Real5-OmniDocBench: A Full-Scale Physical Reconstruction Benchmark for Robust Document Parsing in the Wild
This benchmark addresses the problem of evaluating VLM performance on physical documents for researchers and developers, revealing that the 'reality gap' in document parsing is significant.
This paper introduces Real5-OmniDocBench, a benchmark that physically reconstructs 1,355 images from OmniDocBench v1.5 across five real-world scenarios: Scanning, Warping, Screen-Photography, Illumination, and Skew. This allows for rigorous attribution of performance degradation in Vision-Language Models (VLMs) to specific real-world factors.

▶ [EXERCISES TO COMPLETE]
**1.** Summarize the text about Real5-OmniDocBench in two sentences.
**2.** According to the text about Real5-OmniDocBench, how many images does the benchmark physically reconstruct?
**3.** List every real-world scenario that the text about Real5-OmniDocBench names.
The items that follow have no connection to the text above.

▶ [Stored data]
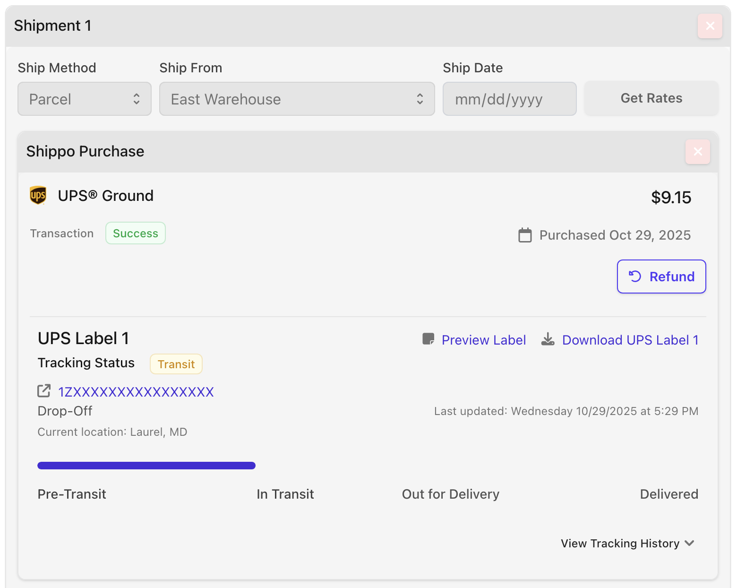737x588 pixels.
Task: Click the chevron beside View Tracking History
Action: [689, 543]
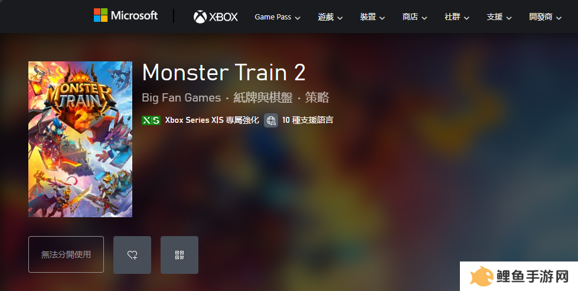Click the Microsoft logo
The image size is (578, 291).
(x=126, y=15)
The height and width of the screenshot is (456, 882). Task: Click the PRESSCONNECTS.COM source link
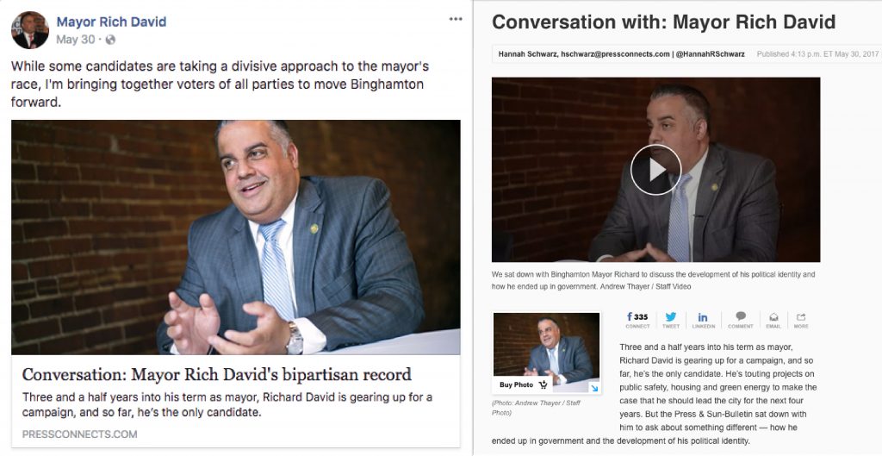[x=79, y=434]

--

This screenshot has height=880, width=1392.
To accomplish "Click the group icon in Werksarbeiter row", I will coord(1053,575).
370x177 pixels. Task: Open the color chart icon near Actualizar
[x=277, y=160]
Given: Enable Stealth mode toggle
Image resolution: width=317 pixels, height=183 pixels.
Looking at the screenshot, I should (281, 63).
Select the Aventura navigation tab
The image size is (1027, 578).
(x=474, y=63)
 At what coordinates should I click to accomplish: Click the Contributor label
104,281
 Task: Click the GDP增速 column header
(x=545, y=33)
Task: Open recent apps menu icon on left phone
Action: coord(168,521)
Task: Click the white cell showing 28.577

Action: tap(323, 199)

▶ [RESULTS]
**1.** Real5-OmniDocBench is a benchmark that physically reconstructs 1,355 images from OmniDocBench v1.5 across five real-world scenarios, which allows performance degradation in Vision-Language Models to be attributed to specific real-world factors. It addresses the problem of evaluating VLM performance on physical documents and reveals that the "reality gap" in document parsing is significant.

**2.** It physically reconstructs 1,355 images from OmniDocBench v1.5.

**3.** Scanning, Warping, Screen-Photography, Illumination, Skew